Humanidade mais suscetível
“Estamos enfrentando uma morte maciça de plantas, animais e microorganismos em todo o mundo. De acordo com o relatório do IPBES do Conselho Mundial da Biodiversidade, estamos colocando em risco um milhão de espécies, de um total de oito milhões de espécies, fazendo com que estas morram neste século”.
“Ao enfraquecer os poderes de proteção da natureza, nos tornamos mais suscetíveis a vírus, bactérias e outros patógenos mortais que passam dos animais para os seres humanos”, destaca adiante.
“O desmatamento, a construção de estradas e o rápido crescimento de nossas cidades estão destruindo inúmeros habitats de animais e nos expondo a patógenos que ficariam a uma distância segura se protegermos adequadamente os ecossistemas”.
Riscos à biodiversidade
“A pandemia de coronavírus é uma zoonose devastadora – e uma lição difícil da qual devemos absolutamente aprender. É essencial manter a biodiversidade inalterada e restaurar o equilíbrio ecológico”.
“Os povos indígenas e as comunidades locais protegem a floresta e sua diversidade biológica. Suas terras nativas abrigam 80% da biodiversidade restante na região. Os povos indígenas colocam seus conhecimentos a serviço da preservação dessa diversidade”.
Ele diz também que há evidências crescentes de que essas comunidades protegem as florestas e sua biodiversidade de maneira melhor e mais eficaz do que quaisquer outros atores.

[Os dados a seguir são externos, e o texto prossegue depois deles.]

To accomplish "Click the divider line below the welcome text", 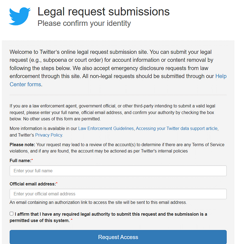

“Para que eles continuem protegendo esses ecossistemas valiosos, os direitos à terra dos povos indígenas e das comunidades locais devem ser reconhecidos e cumpridos. A região amazônica ainda abriga a maior biodiversidade do mundo – mas esse recurso agora está ameaçado e seu potencial para o desenvolvimento sustentável ainda é inexplorado”.
Proteção do planeta
“Os chefes de estado e de governo do mundo devem, finalmente, seguir um plano que trará a natureza de volta ao abismo: se novas metas globais de biodiversidade da ONU forem negociadas no próximo ano, a meta deve ser colocar pelo menos 30% das terras e oceanos sob proteção efetiva até 2030”.
Ele conclui afirmando que embora a maior parte do mundo esteja lidando com a pandemia, é preciso compreender que “inconscientemente ou despercebidos, todos já somos afetados pela crise da biodiversidade”.
“Para que a sociedade, a economia e a ecologia se recuperem, precisamos proteger a região amazônica e, finalmente, tratar seus povos indígenas e todos os habitantes das florestas da região com respeito”.